§ **Data to use**:
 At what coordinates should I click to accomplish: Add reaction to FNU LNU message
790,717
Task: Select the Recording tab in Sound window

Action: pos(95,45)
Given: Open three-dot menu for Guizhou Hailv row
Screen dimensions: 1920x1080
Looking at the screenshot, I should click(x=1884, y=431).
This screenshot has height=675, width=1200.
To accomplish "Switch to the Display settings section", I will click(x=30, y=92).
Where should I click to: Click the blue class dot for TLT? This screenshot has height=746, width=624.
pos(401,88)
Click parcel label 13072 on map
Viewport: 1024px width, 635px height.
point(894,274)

§ **What the task asks**:
Turn the lines above into a Markdown table with the columns Row and Line, numbering each row and leaving out blank lines.

§ **Finished exercise**:
| Row | Line |
|---|---|
| 1 |  At what coordinates should I click to accomplish: Add reaction to FNU LNU message |
| 2 | 790,717 |
| 3 | Task: Select the Recording tab in Sound window |
| 4 | Action: pos(95,45) |
| 5 | Given: Open three-dot menu for Guizhou Hailv row |
| 6 | Screen dimensions: 1920x1080 |
| 7 | Looking at the screenshot, I should click(x=1884, y=431). |
| 8 | This screenshot has height=675, width=1200. |
| 9 | To accomplish "Switch to the Display settings section", I will click(x=30, y=92). |
| 10 | Where should I click to: Click the blue class dot for TLT? This screenshot has height=746, width=624. |
| 11 | pos(401,88) |
| 12 | Click parcel label 13072 on map |
| 13 | Viewport: 1024px width, 635px height. |
| 14 | point(894,274) |